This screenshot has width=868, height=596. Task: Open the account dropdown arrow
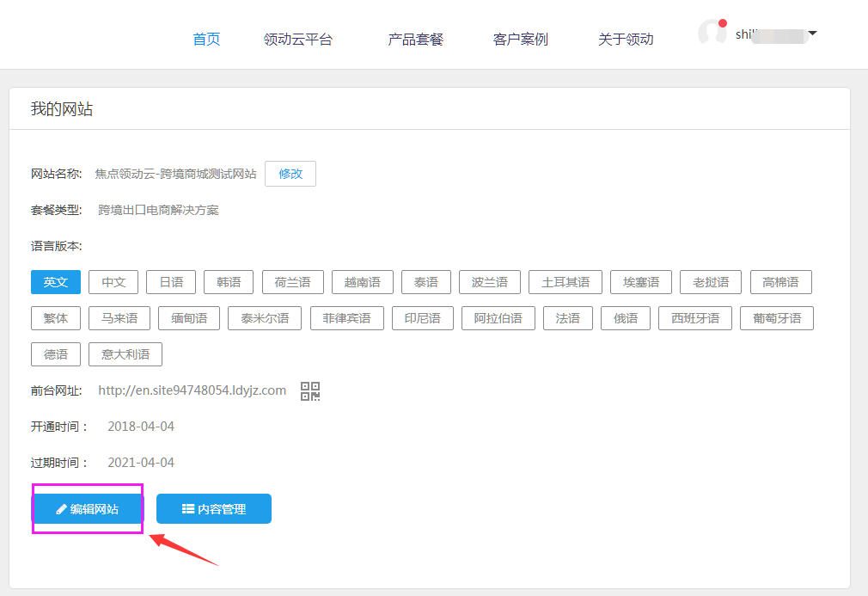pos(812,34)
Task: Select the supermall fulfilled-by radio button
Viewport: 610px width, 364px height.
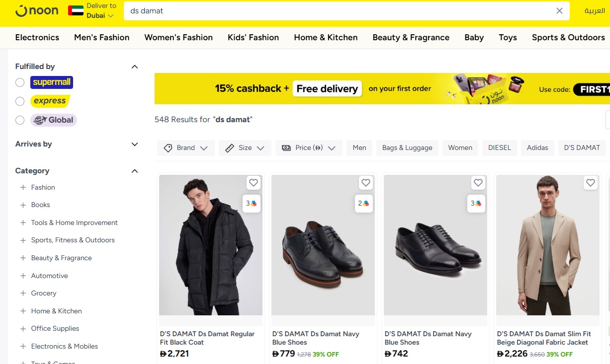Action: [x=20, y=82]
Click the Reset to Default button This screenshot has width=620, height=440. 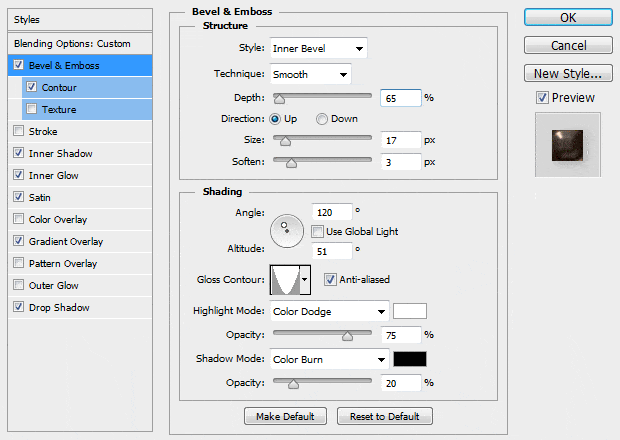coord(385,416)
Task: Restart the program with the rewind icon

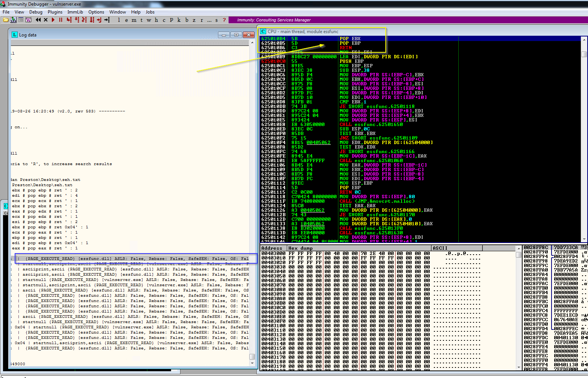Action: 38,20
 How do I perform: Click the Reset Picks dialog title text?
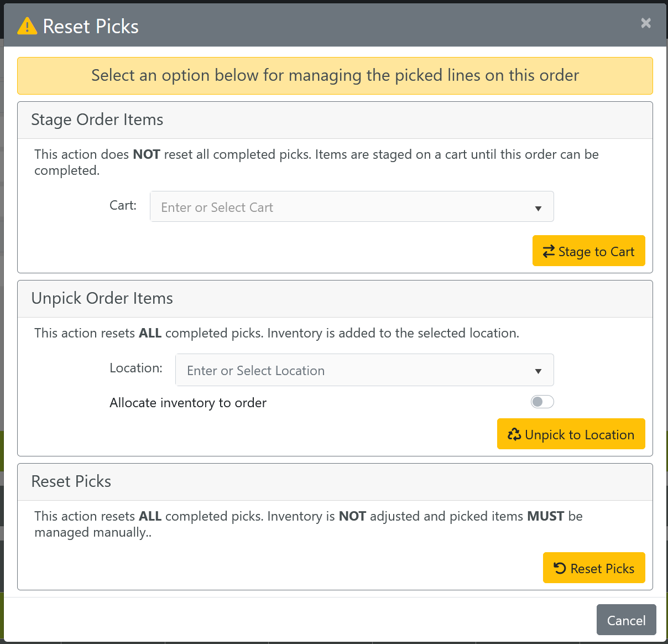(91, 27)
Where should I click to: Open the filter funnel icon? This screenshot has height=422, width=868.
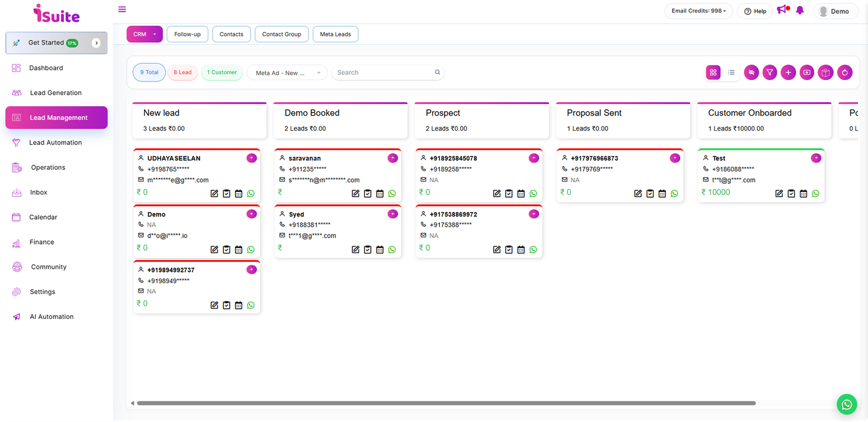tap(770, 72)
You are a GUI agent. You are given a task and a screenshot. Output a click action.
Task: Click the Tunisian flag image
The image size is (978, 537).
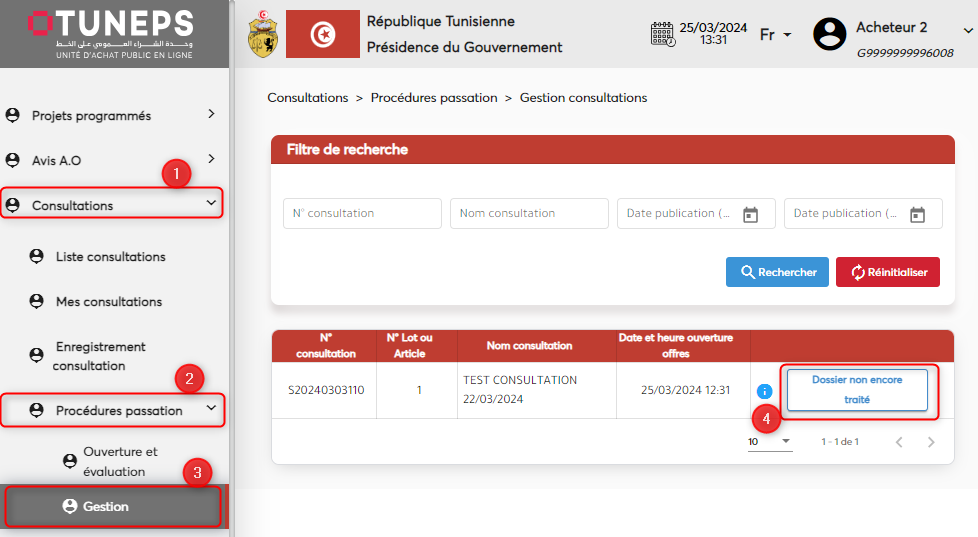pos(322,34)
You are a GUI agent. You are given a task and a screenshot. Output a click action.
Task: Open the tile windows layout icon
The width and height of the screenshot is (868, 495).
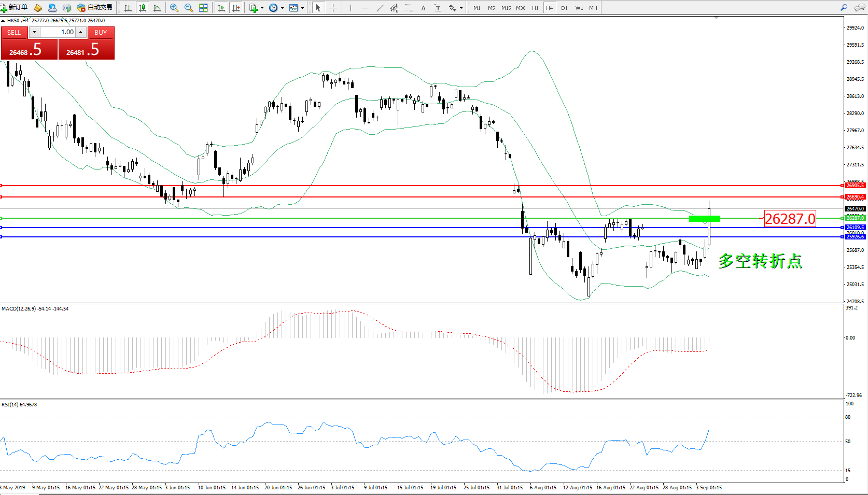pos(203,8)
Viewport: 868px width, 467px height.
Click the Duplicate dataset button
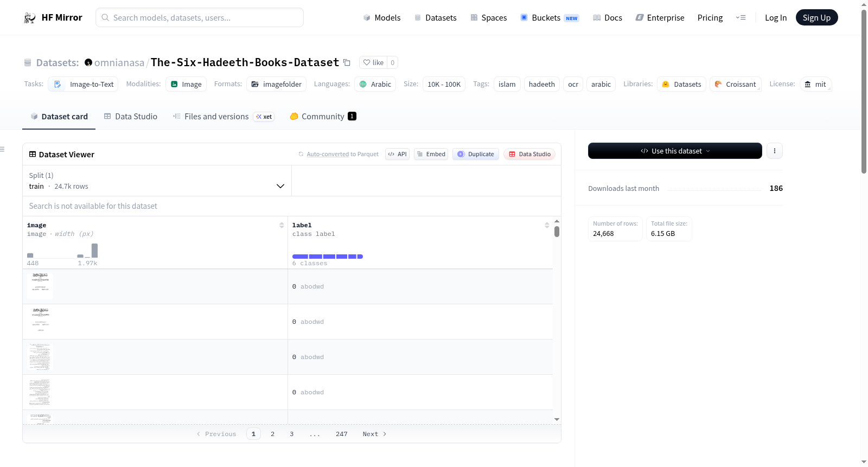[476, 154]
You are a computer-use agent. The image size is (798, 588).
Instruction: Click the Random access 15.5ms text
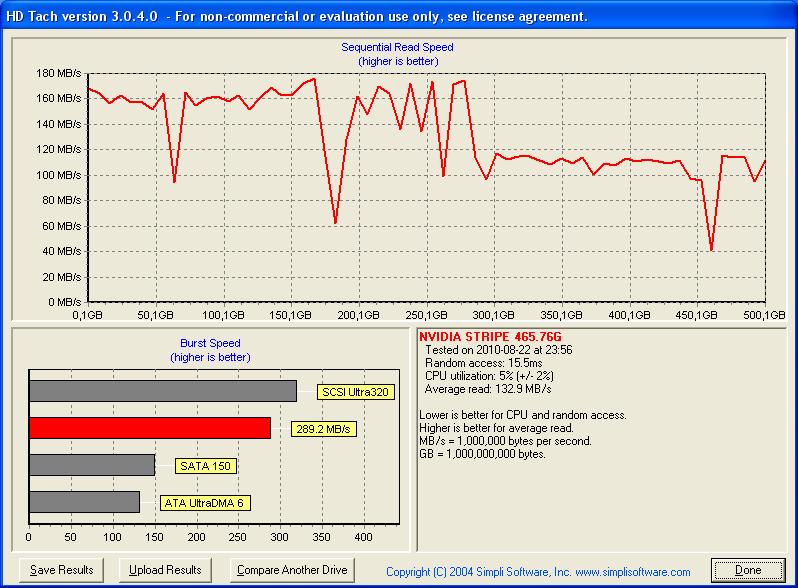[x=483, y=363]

--

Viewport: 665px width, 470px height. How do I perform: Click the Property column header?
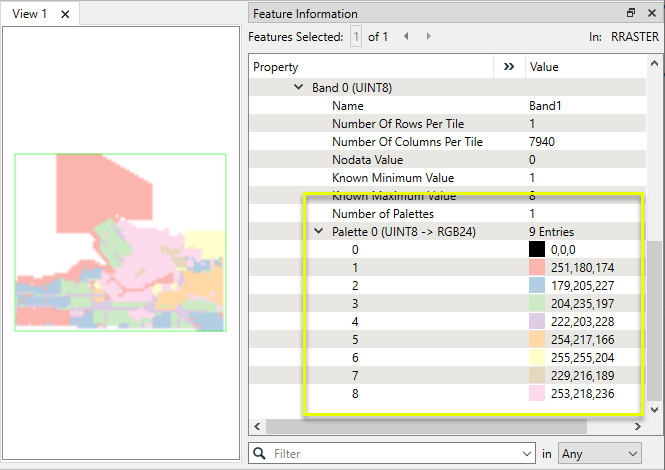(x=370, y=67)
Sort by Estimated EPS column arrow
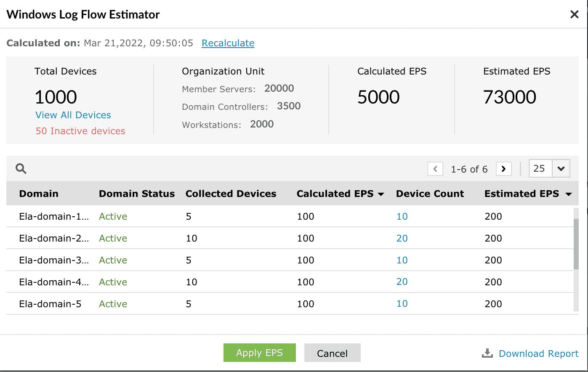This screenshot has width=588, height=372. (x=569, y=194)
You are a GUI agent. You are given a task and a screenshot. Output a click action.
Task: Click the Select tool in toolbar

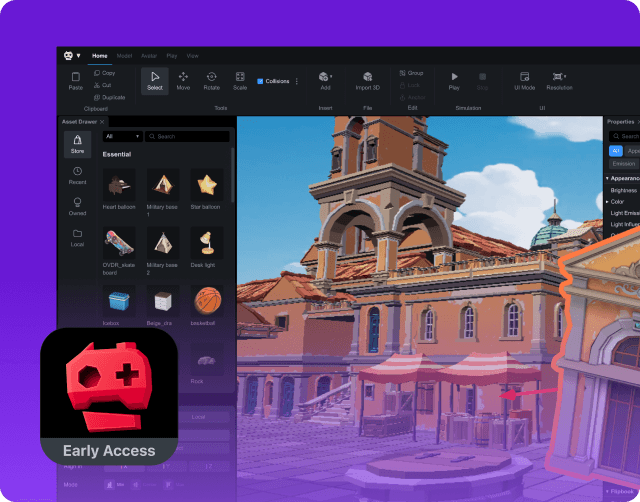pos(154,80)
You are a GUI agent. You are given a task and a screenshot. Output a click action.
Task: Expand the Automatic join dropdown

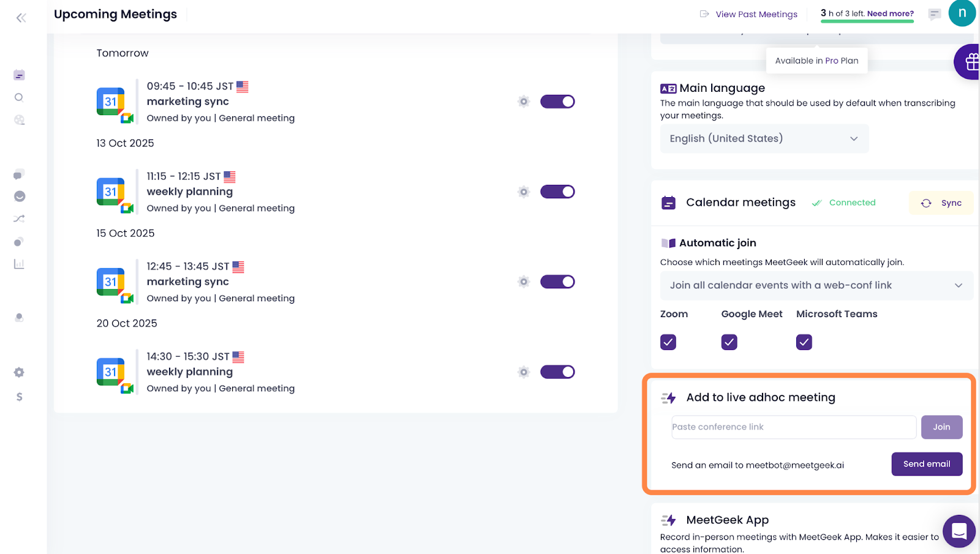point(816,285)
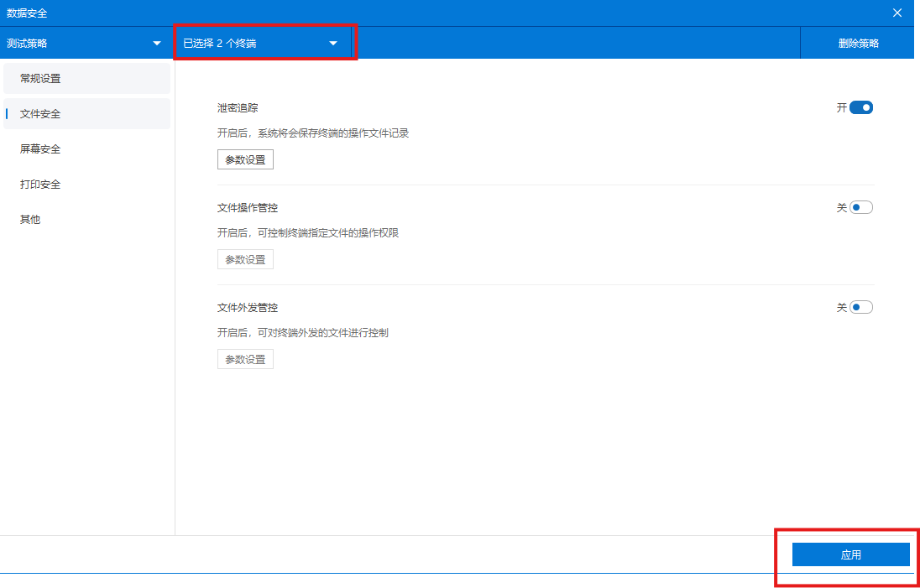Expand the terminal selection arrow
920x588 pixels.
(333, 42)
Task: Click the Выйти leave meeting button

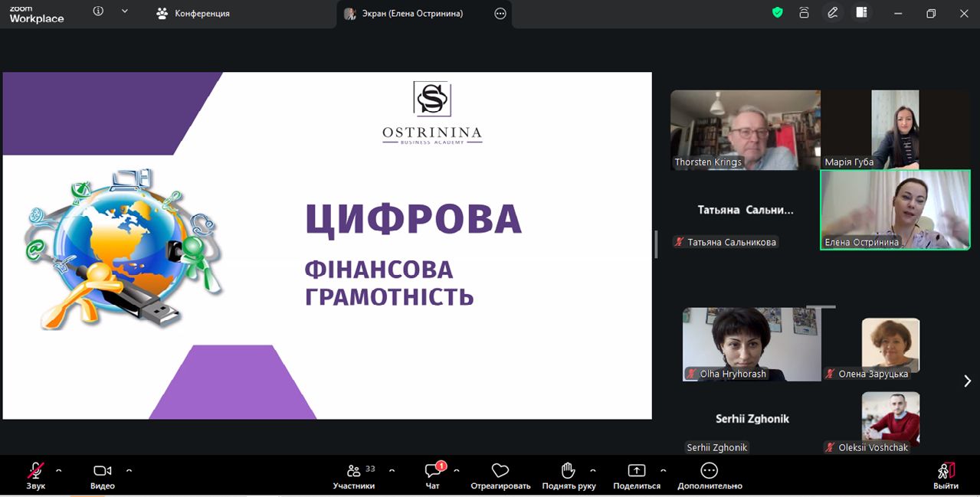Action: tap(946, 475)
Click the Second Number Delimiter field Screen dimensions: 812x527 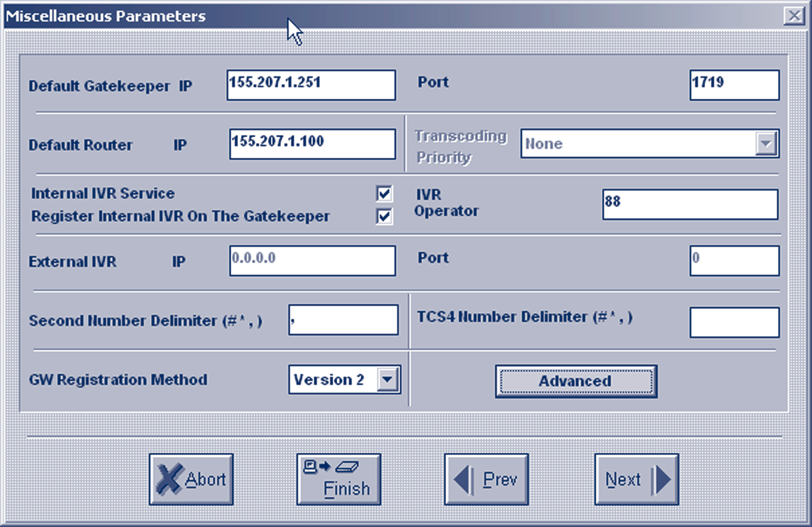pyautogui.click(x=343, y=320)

Description of the task: Set down again, word for word, every line from the one with "How do I perform: Click the Reset" to the one with "Viewport: 868px width, 467px height." in the entries above, and omit the pictures.

Problem solution:
 How do I perform: Click the Reset Picks dialog title text?
(91, 27)
Where should I click to: Open the filter funnel icon? This screenshot has height=422, width=868.
tap(770, 72)
You are a GUI agent. You are given a task and a screenshot. Output a click action.
Task: Click the Tunisian flag image
The image size is (978, 537).
pos(322,34)
You are a GUI agent. You are given a task and a screenshot. Output a click action.
Task: Open the tile windows layout icon
The width and height of the screenshot is (868, 495).
pos(203,8)
Viewport: 868px width, 467px height.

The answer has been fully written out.